** LISTED ENTRIES follows **

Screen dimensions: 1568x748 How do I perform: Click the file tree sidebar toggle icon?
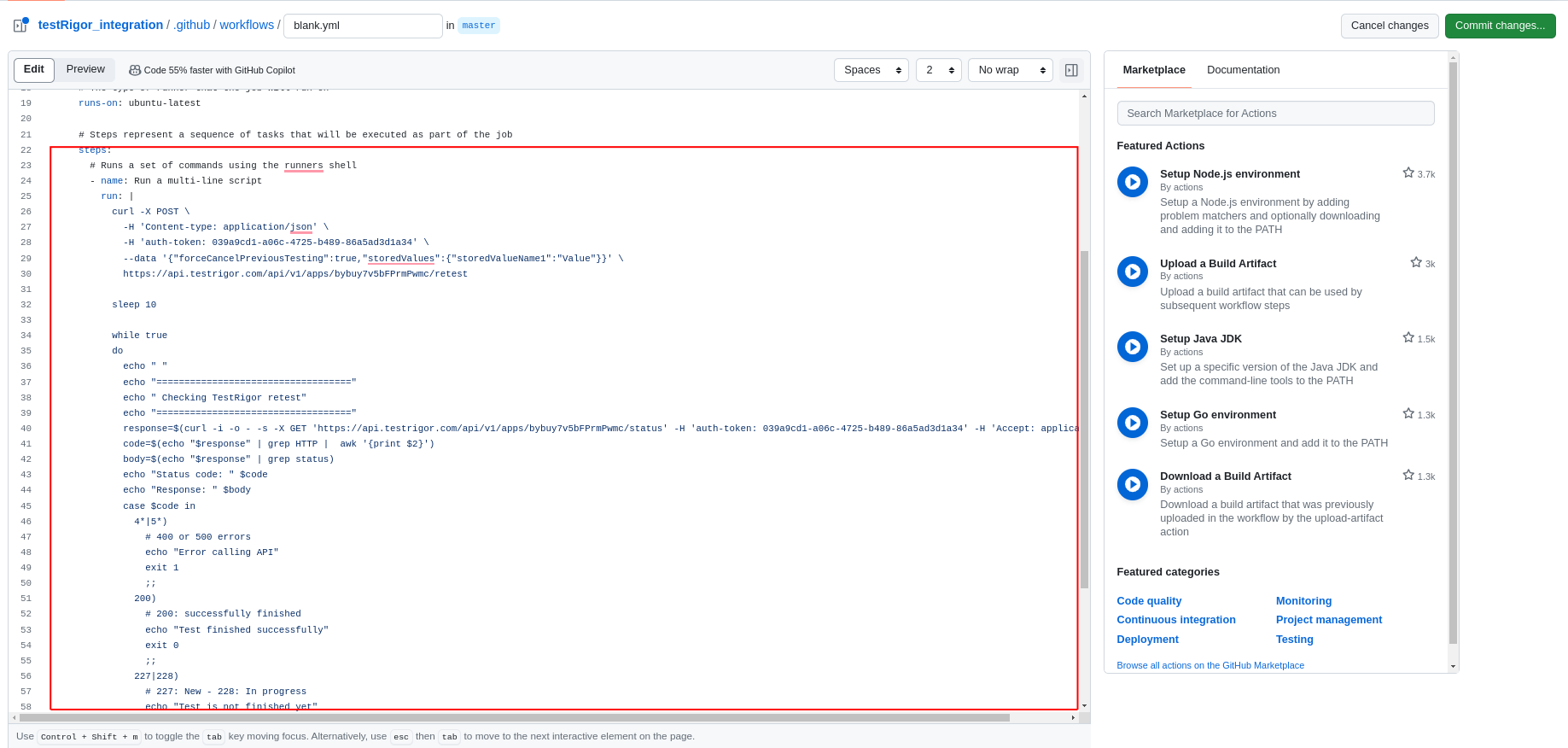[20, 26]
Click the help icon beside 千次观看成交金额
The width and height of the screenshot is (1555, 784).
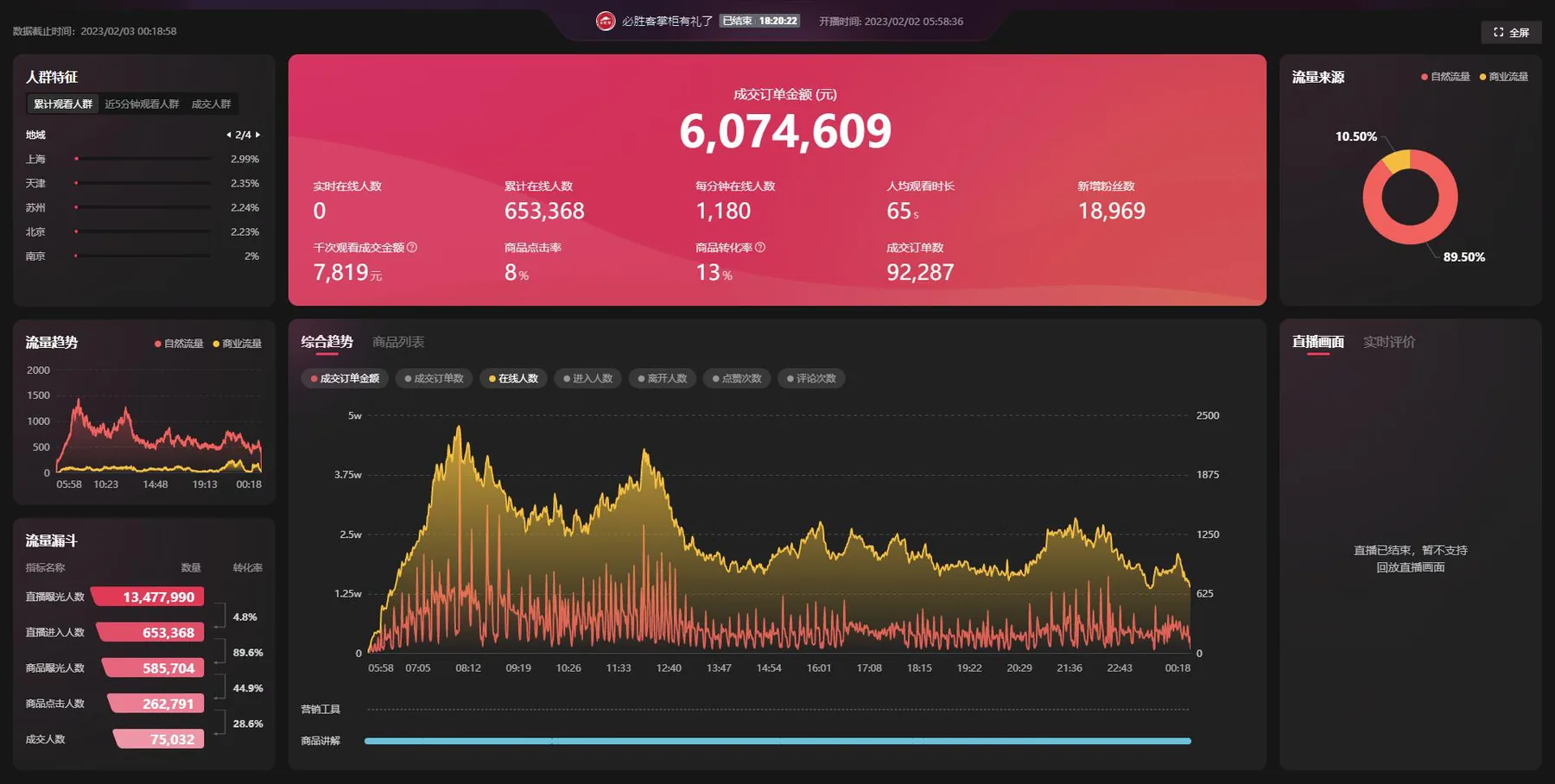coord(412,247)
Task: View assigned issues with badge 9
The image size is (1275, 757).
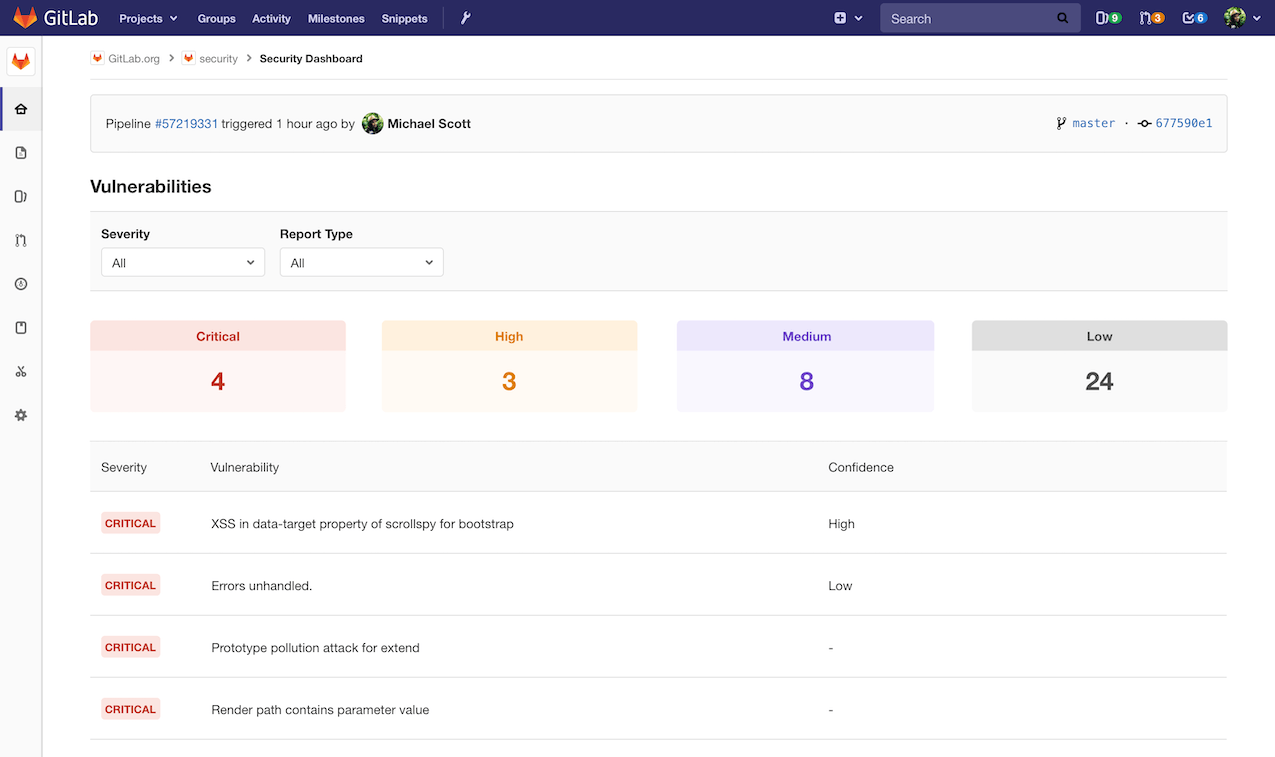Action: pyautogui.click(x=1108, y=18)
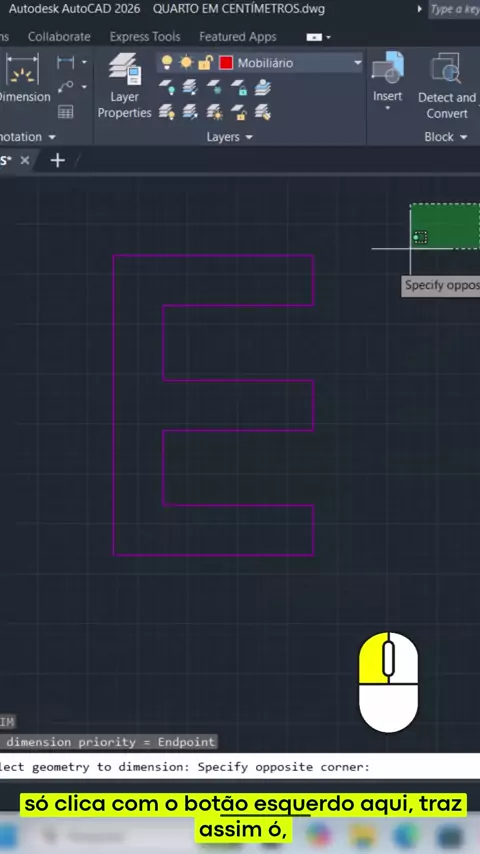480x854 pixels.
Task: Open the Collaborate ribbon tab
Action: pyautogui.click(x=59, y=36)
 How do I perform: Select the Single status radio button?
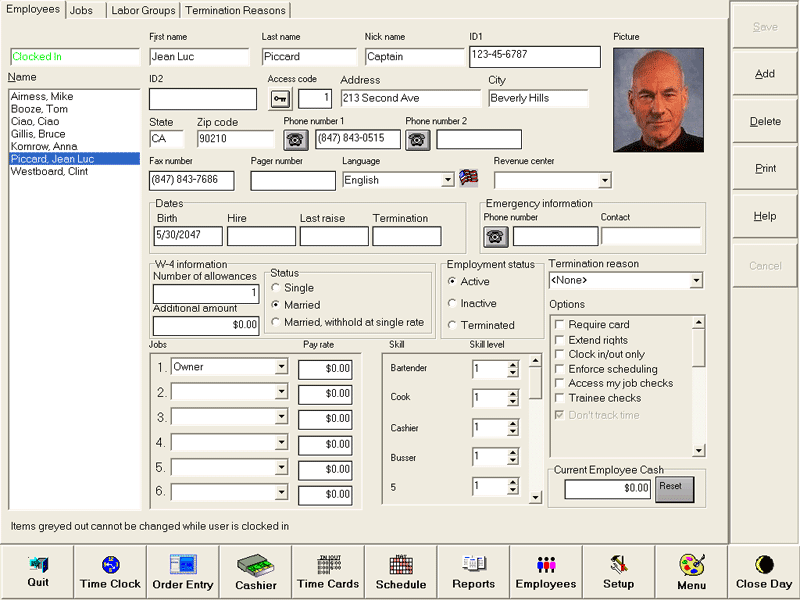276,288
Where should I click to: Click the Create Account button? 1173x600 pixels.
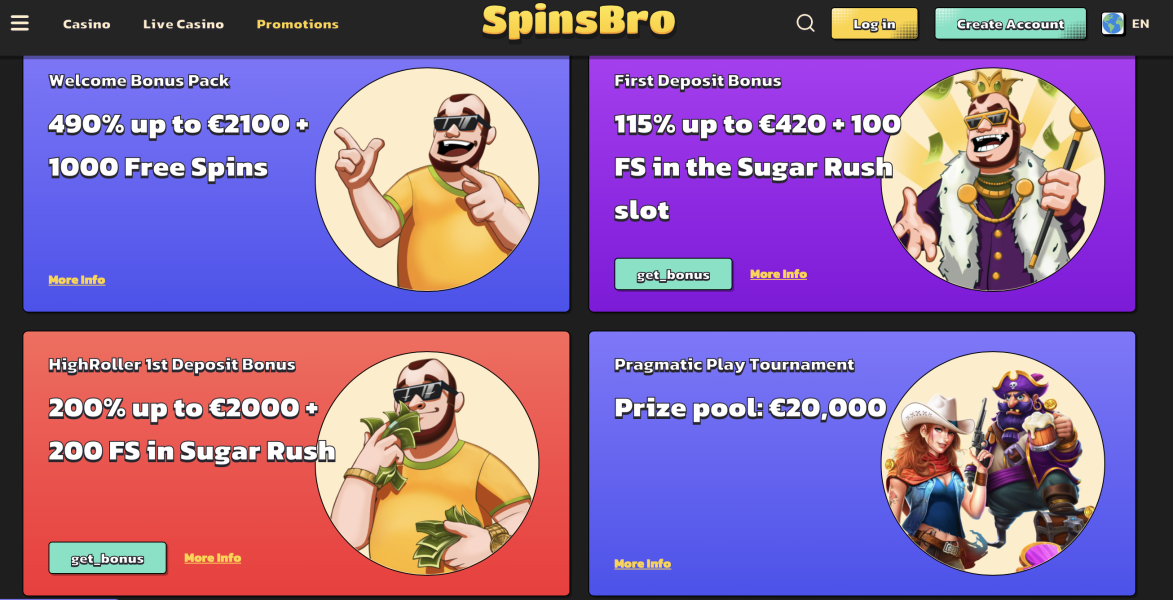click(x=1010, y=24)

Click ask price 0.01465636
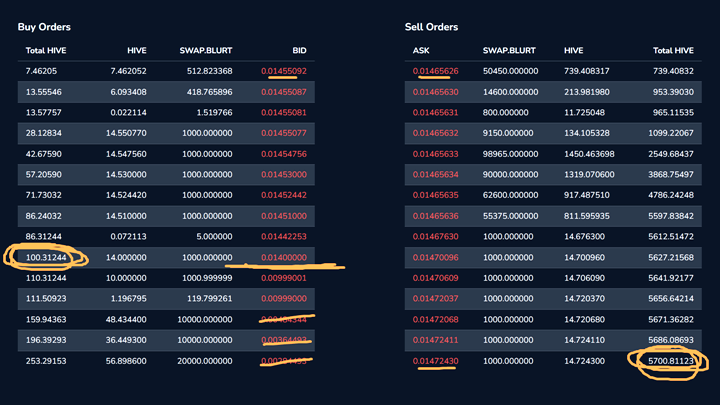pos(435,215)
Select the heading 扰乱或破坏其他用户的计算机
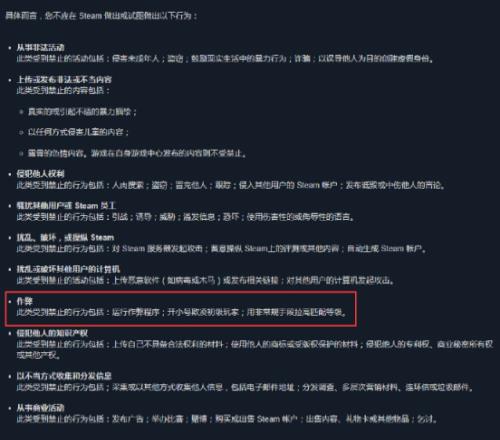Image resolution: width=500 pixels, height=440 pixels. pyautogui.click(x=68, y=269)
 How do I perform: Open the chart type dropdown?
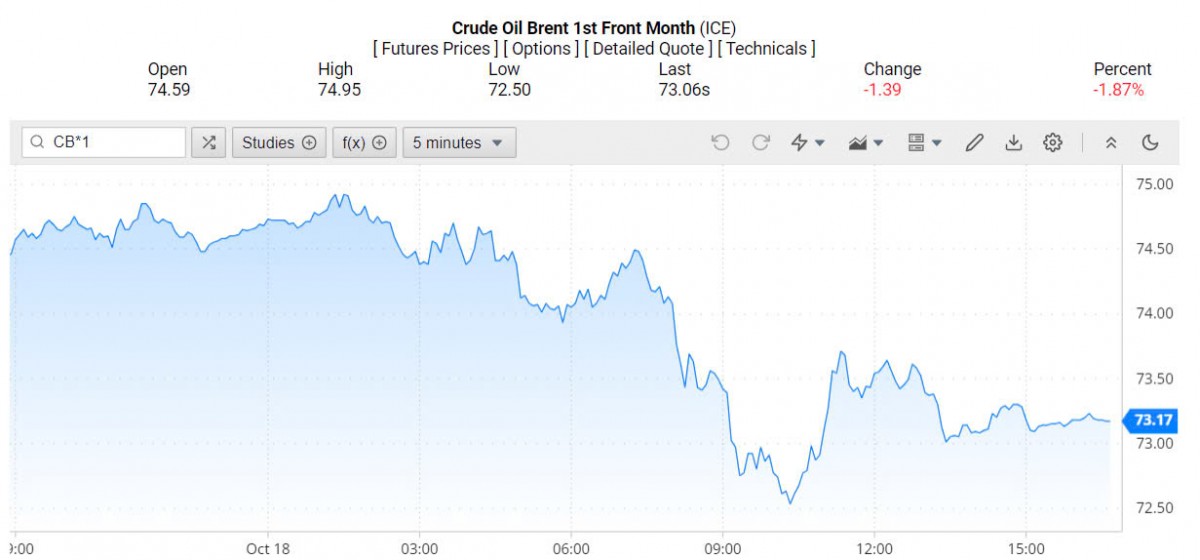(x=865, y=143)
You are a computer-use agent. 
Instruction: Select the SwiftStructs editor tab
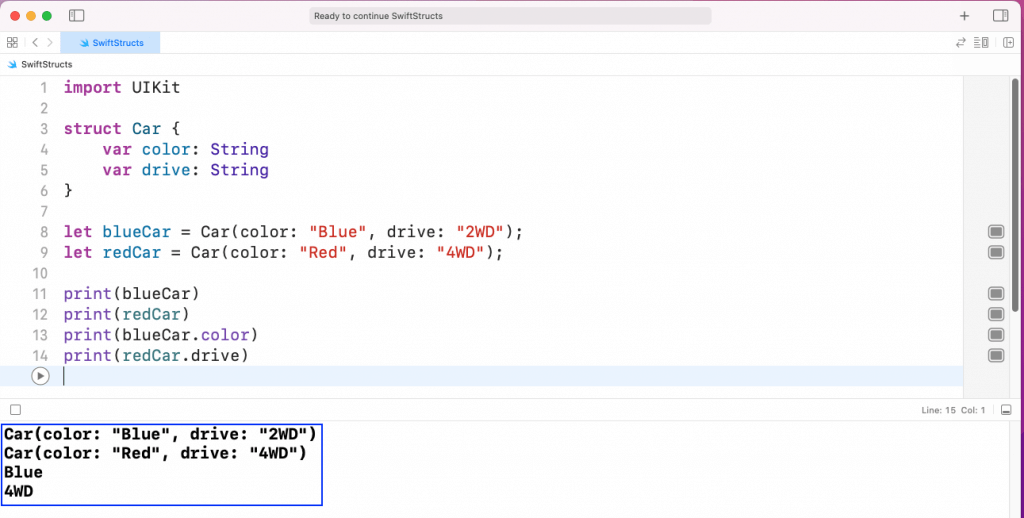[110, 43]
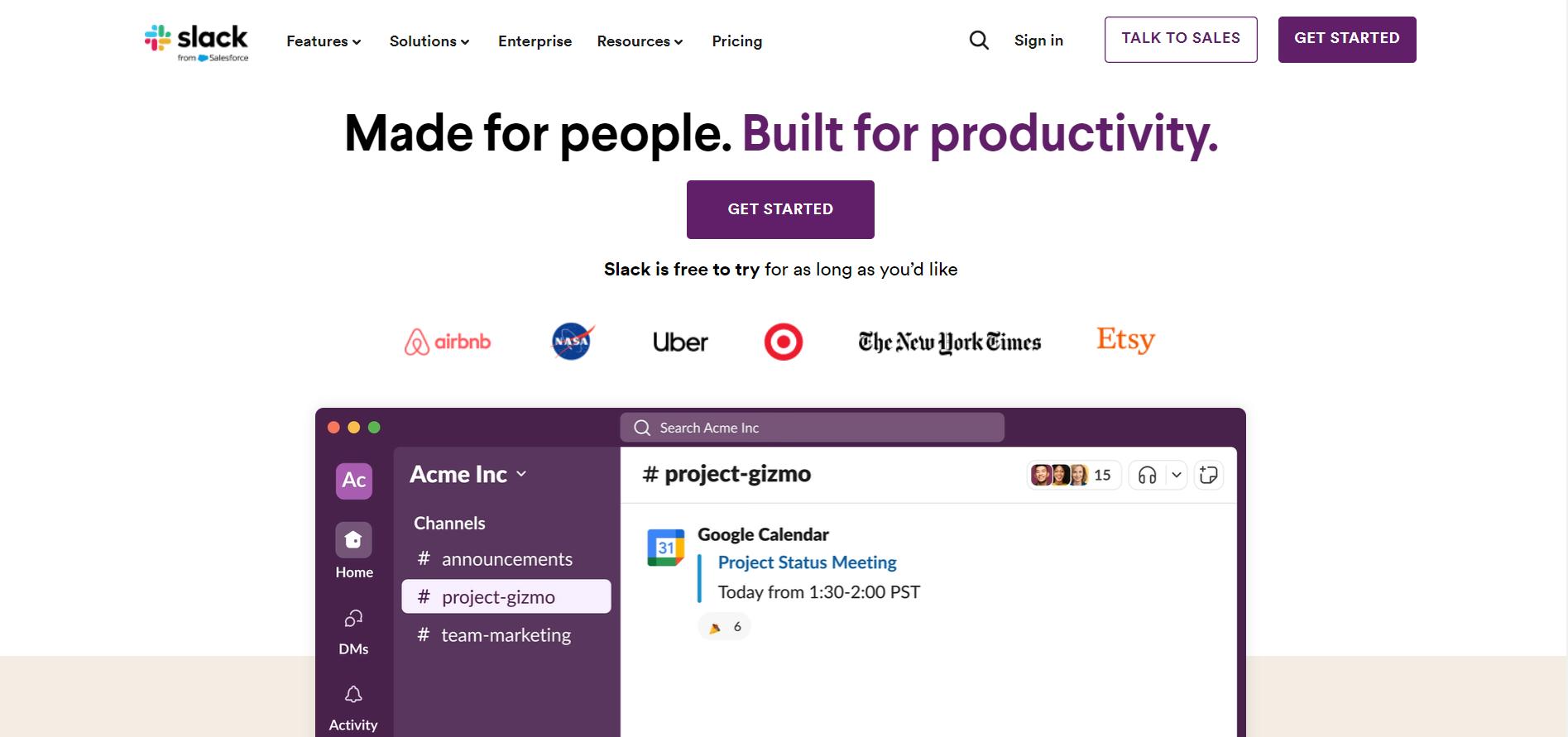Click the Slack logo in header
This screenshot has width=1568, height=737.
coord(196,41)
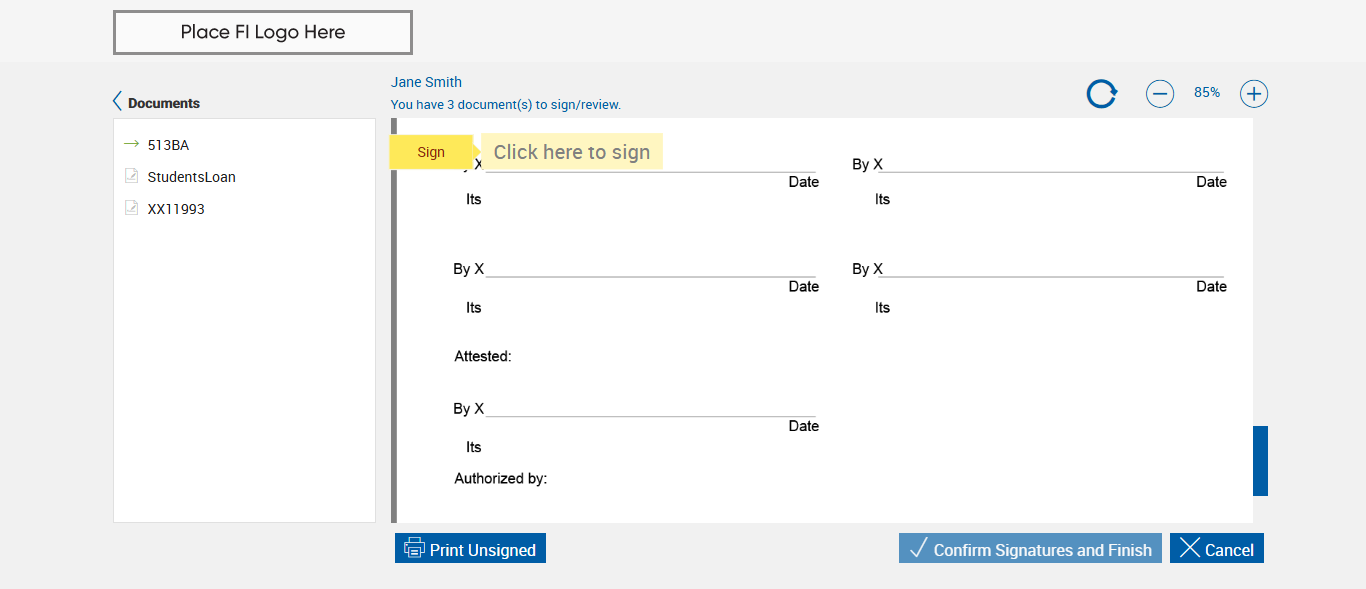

** End of LISTED ENTRIES **

WHAT YOU WILL DO: Leaving the pictures aside, output each entry above exactly as written.

ANSWER BOX:
Screen dimensions: 1568x748 How do I perform: Click the file tree sidebar toggle icon?
[20, 26]
Click the help icon beside 千次观看成交金额
The width and height of the screenshot is (1555, 784).
coord(412,247)
Task: View assigned issues with badge 9
The image size is (1275, 757).
Action: pyautogui.click(x=1108, y=18)
480x854 pixels.
Task: Open the Collaborate ribbon tab
Action: pyautogui.click(x=59, y=36)
 How do I perform: Select the Single status radio button?
276,288
Where should I click to: Click the Create Account button? 1173x600 pixels.
click(x=1010, y=24)

Click ask price 0.01465636
pos(435,215)
Select the heading 扰乱或破坏其他用户的计算机
Image resolution: width=500 pixels, height=440 pixels. pyautogui.click(x=68, y=269)
 How do I perform: Open the chart type dropdown?
(x=865, y=143)
You are a computer-use agent. 
Instruction: Select the SwiftStructs editor tab
[110, 43]
Click the Slack logo in header
This screenshot has width=1568, height=737.
coord(196,41)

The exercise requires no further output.